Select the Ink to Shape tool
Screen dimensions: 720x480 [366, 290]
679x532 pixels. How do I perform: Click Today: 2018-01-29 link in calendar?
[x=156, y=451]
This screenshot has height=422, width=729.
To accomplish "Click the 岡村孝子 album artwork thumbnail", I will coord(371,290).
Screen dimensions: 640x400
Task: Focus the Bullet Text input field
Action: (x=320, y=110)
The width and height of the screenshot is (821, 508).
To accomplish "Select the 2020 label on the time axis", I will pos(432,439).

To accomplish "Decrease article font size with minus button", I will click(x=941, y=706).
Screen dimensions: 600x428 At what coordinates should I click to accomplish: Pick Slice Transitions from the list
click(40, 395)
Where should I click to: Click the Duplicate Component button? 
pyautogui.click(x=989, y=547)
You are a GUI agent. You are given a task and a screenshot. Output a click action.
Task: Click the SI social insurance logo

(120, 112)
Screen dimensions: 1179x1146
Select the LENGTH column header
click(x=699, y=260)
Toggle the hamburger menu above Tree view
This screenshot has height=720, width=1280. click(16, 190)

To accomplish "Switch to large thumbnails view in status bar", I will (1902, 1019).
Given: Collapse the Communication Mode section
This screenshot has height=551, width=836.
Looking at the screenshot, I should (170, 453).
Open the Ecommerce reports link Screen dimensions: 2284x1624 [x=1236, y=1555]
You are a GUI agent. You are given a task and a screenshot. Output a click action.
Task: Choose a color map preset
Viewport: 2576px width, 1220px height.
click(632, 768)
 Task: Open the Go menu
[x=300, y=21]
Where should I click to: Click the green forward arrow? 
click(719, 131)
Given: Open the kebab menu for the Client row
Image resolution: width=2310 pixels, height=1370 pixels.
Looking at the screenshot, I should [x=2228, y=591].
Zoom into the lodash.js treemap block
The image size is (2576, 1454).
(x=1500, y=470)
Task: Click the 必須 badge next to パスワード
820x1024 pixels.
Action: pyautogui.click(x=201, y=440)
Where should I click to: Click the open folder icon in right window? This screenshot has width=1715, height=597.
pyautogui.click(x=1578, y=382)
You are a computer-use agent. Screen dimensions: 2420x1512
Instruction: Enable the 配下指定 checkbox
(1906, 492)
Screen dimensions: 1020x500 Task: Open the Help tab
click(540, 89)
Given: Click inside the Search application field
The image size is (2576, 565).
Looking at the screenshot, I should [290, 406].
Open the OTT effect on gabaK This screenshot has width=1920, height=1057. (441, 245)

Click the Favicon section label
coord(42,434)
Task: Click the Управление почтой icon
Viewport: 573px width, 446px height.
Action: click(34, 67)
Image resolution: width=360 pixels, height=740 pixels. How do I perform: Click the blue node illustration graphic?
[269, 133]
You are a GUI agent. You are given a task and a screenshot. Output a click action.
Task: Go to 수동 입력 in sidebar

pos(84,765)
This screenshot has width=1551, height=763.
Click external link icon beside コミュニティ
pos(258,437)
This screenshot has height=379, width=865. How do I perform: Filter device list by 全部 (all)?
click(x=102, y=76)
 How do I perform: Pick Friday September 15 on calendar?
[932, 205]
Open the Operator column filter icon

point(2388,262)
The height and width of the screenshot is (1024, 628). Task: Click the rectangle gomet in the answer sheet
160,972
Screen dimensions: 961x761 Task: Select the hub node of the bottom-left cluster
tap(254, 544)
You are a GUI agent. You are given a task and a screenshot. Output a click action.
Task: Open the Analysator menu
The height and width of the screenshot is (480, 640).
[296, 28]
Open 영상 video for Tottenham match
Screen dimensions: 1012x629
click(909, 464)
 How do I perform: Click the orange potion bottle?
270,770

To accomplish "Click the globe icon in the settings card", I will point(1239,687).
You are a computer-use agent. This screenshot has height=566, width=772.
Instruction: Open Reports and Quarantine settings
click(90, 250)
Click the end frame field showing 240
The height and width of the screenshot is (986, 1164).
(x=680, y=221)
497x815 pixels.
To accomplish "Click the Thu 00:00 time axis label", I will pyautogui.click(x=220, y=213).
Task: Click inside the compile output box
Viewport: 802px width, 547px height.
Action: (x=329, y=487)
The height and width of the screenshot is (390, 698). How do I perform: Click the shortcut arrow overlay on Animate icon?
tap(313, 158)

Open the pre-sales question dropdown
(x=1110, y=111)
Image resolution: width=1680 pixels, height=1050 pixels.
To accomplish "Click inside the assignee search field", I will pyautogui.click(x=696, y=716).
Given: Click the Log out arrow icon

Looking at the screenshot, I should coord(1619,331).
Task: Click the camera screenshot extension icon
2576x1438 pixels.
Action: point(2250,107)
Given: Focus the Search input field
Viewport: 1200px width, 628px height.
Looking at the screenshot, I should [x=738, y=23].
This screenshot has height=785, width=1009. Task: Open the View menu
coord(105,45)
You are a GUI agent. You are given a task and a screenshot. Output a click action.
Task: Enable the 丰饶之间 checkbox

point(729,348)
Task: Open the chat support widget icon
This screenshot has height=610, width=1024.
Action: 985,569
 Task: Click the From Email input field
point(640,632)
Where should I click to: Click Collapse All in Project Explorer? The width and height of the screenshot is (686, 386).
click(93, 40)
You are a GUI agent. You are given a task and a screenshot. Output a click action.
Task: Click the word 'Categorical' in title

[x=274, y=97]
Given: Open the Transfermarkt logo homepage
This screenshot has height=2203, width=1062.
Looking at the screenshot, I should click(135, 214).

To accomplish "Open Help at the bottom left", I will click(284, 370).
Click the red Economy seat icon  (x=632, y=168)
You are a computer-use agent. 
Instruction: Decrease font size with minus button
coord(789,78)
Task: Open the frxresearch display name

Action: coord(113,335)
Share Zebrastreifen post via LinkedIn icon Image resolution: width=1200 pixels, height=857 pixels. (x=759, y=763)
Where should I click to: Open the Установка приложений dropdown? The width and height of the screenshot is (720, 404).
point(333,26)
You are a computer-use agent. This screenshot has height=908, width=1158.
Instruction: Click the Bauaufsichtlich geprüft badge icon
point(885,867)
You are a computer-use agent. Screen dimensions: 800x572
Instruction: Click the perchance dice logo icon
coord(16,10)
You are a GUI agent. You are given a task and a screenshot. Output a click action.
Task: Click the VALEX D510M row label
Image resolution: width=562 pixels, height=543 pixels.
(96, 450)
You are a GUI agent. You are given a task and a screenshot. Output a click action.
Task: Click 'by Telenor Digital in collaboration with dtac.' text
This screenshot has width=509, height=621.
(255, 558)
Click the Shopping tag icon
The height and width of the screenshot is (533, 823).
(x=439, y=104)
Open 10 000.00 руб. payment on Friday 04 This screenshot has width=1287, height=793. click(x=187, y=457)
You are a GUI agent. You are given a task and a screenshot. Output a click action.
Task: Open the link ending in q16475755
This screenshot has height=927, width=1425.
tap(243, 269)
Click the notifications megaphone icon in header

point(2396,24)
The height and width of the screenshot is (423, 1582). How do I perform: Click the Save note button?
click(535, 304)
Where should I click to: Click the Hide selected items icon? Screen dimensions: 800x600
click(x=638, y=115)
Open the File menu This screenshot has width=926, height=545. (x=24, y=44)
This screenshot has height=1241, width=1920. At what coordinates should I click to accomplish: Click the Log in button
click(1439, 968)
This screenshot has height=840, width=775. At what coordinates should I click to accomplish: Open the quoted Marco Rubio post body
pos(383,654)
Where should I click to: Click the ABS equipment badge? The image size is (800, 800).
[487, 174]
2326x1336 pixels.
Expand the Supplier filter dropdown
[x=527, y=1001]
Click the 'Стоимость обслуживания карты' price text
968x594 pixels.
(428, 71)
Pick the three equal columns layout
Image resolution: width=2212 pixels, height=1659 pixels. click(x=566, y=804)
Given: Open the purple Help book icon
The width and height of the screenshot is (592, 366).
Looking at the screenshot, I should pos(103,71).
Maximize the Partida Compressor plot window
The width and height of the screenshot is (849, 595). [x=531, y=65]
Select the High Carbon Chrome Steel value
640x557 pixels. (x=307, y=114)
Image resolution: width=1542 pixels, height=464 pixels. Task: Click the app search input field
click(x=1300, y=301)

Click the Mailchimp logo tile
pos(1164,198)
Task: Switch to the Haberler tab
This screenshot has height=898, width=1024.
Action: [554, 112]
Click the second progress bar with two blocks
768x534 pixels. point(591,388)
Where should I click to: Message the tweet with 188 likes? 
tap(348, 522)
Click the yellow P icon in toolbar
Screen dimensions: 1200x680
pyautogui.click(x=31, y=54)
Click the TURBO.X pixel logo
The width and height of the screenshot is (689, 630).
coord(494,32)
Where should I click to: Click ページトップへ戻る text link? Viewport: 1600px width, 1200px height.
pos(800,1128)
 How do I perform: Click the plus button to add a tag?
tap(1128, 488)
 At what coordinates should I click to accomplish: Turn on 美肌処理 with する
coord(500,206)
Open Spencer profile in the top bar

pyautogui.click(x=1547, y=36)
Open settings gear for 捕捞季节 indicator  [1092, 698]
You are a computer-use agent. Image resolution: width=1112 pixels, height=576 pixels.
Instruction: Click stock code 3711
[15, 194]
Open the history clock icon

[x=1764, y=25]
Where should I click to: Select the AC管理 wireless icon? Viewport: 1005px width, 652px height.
-------
*Job*:
Recast the records from the line containing "will click(x=941, y=706)." through the line containing "click(x=699, y=260)", inclusive, as a Markdown table with the columns Row and Line. Number each line in order and leave out blank lines.

*Result*:
| Row | Line |
|---|---|
| 1 | To accomplish "Decrease article font size with minus button", I will click(x=941, y=706). |
| 2 | Screen dimensions: 600x428 At what coordinates should I click to accomplish: Pick Slice Transitions from the list |
| 3 | click(40, 395) |
| 4 | Where should I click to: Click the Duplicate Component button?  |
| 5 | pyautogui.click(x=989, y=547) |
| 6 | You are a GUI agent. You are given a task and a screenshot. Output a click action. |
| 7 | Task: Click the SI social insurance logo |
| 8 | (120, 112) |
| 9 | Screen dimensions: 1179x1146 |
| 10 | Select the LENGTH column header |
| 11 | click(x=699, y=260) |